After much debate on the best, safest way to reintroduce the four-foots to one another, we closed off one pasture, leaving the boys with access to two and the lot. Amyra will have her own space for a few days.
And thankfully, we were smart enough to do this before we left, because it was dark when we got home.
I had a lesson scheduled, and T would work with Amyra in the other end of the arena while I rode. Thunder would stand and guard the trailer - far better than leaving him home to run the fences!
We pulled in to Eric's place early - which was fine with me, as Sunny was still sporting some mud from the other day's rain. I'd have plenty of time to get him cleaned up, let Thunder scope out his new surroundings, and maybe even catch a bit of the lesson before mine. But by the time I had Sunny saddled, the arena was empty. T and Eric were in the barn getting Amyra ready, so I even got to warm up. Not that it helped much.
I ache this morning. Even though I've been riding a lot more regularly this summer, it's a whole different ball of wax having someone calling out corrections for all your sloppy habits! On the plus side, Sunny's doing far better than last year. He's starting to collect and round his back for short periods - especially when I manage to stop flailing around and lock my elbows and release with my fingers and breathe and stop being stiff in my back and keep my shoulders back and roll my hips down and lift through my rib cage and.... you get the picture.
When we finally got to the canter portion of the lesson, left lead was fairly pretty for a change - yes, he actually picked up the left lead. And maintained it. The right was not nearly so nice, which surprised me. He'd pick it up, take about five strides, and collapse into a trot. We worked on it until I could keep him there and transition him down intentionally, but it was still pretty yucky.
Meanwhile, on the other end of the arena...
T and Amyra are still sorting one another out. She's extremely light and quick. VERY responsive, and still green enough to get flustered easily. Eric was keeping an eye on the two of them, and would occasionally call out a suggestion. While Sunny was getting a stretching break, he traded places with T and showed us both what he's been working on with her, explaining cues and what he expects from each, and what to do if she doesn't respond to the cue. He'd showed T the other night, but he wanted me to see as well. Then he had T get back on and go through the same series of exercises. T got the same litany of reminders I did, and annoyingly enough, remembered and put them into practice better - GRRRR!
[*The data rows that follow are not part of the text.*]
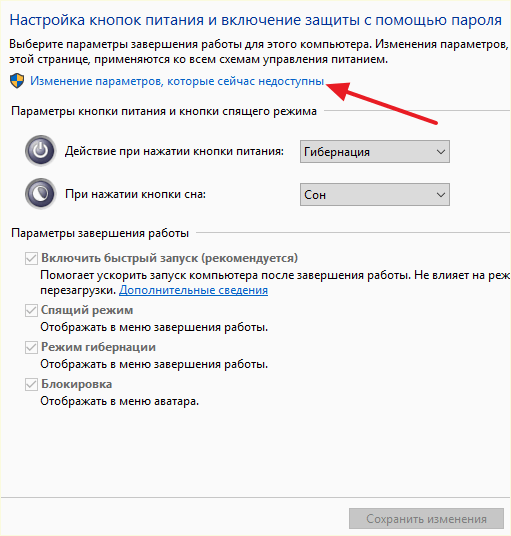Open the 'Гибернация' power button action dropdown

(x=375, y=151)
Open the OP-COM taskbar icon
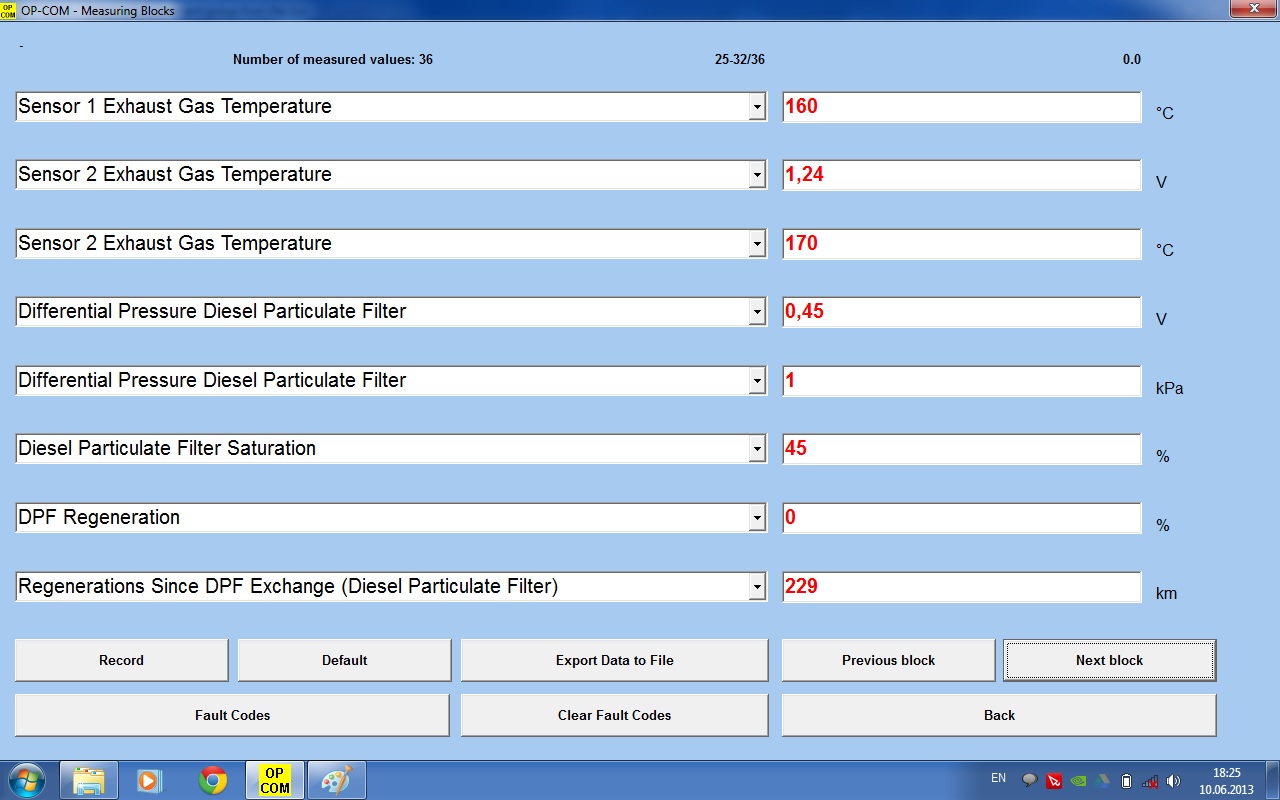 275,780
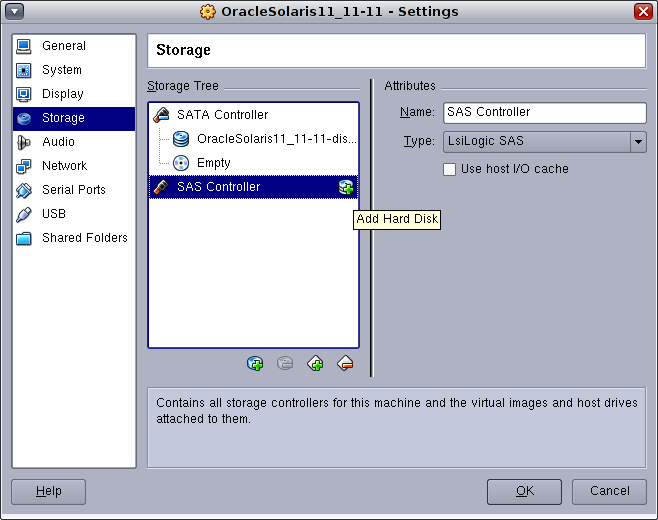
Task: Open the controller Type dropdown
Action: (638, 142)
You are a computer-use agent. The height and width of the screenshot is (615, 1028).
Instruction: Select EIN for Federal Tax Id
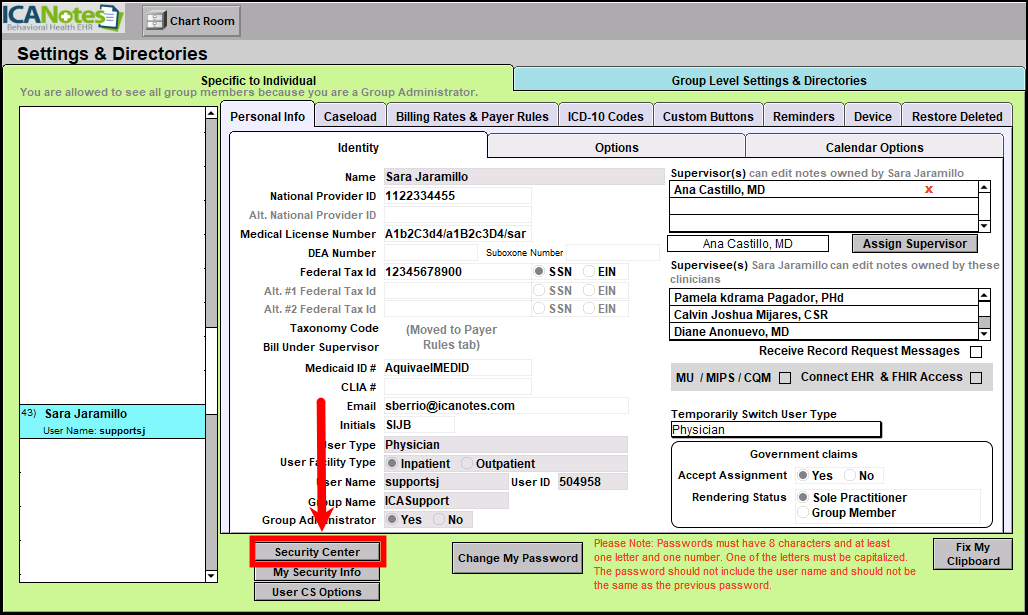coord(589,272)
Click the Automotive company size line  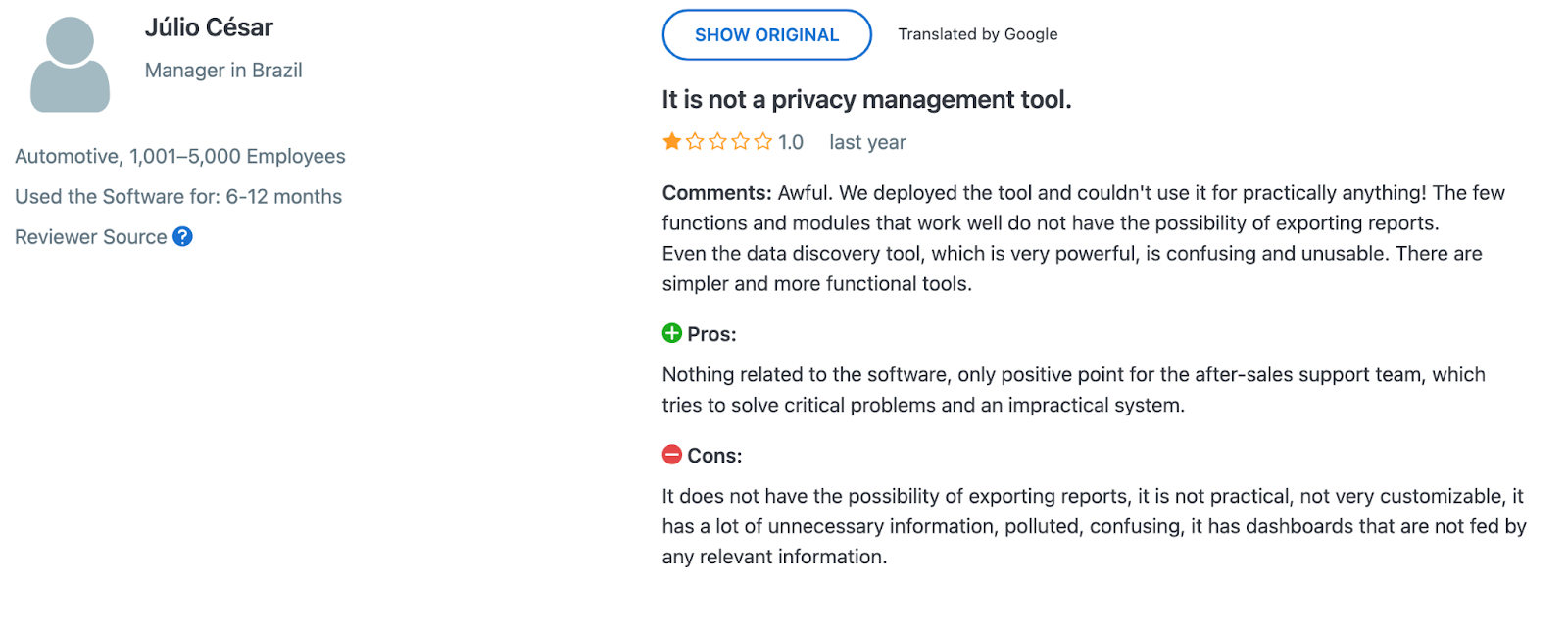coord(180,156)
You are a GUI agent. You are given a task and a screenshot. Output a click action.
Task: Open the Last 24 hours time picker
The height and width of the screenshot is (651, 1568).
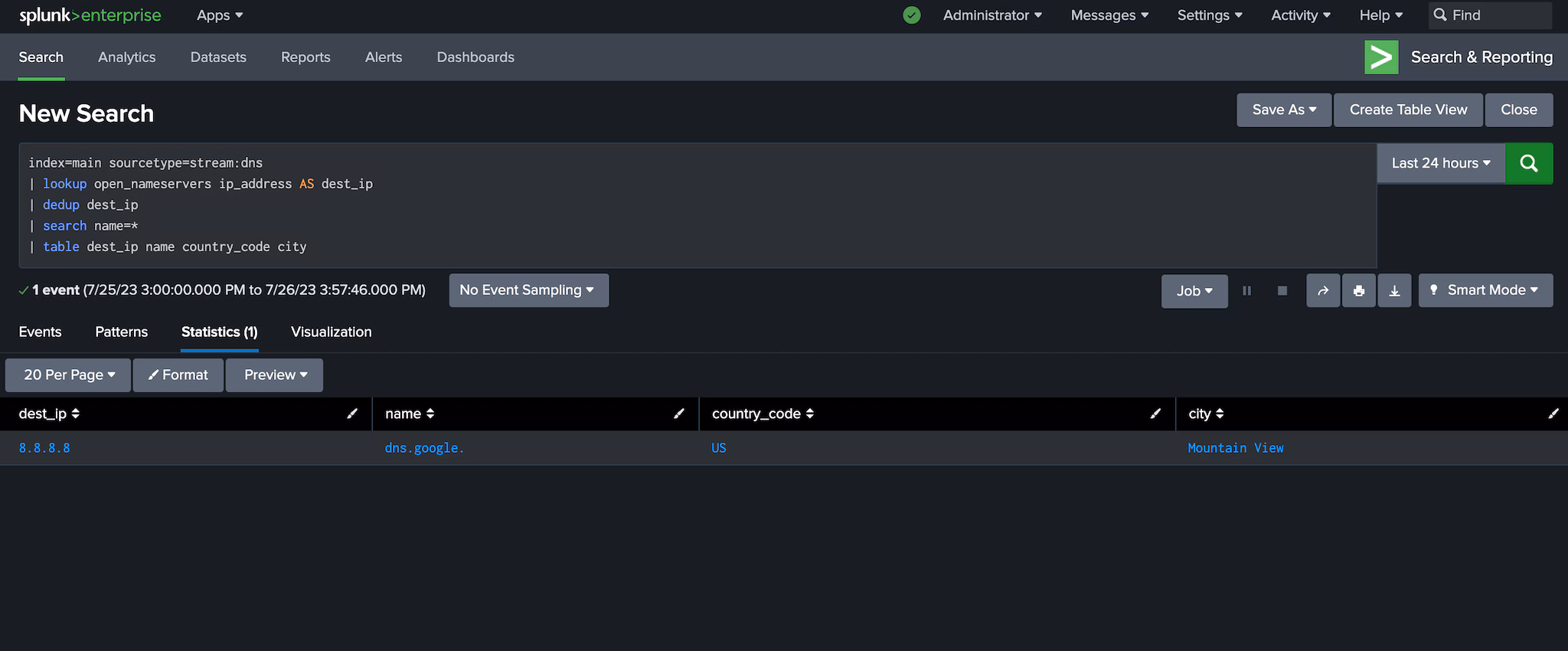(x=1440, y=163)
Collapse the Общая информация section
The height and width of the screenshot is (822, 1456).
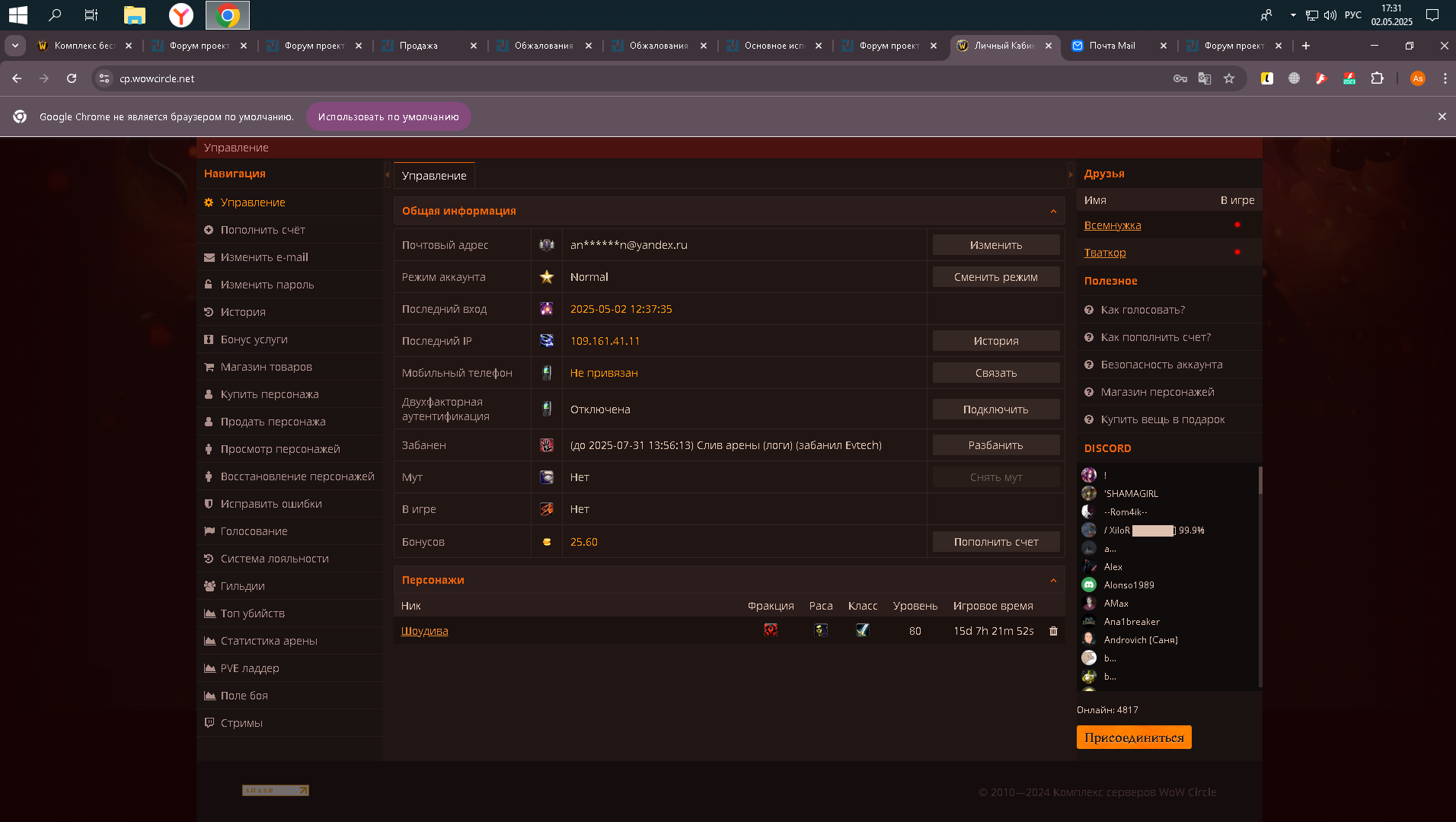1053,212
Then it was my turn again. Since Sunny's stepping under behind more consistently, we worked on getting him to lift his shoulders and lighten in front. Which also involves me remembering to sit deep into my pockets and not lean forward. Engage the walk, get a nice round transition to sitting trot and maintain on a half-arena circle, and round transition down to a walk, lather, rinse, repeat... While I worked on that, he switched his attention back to T and Amyra, calling out reminders to me from time to time.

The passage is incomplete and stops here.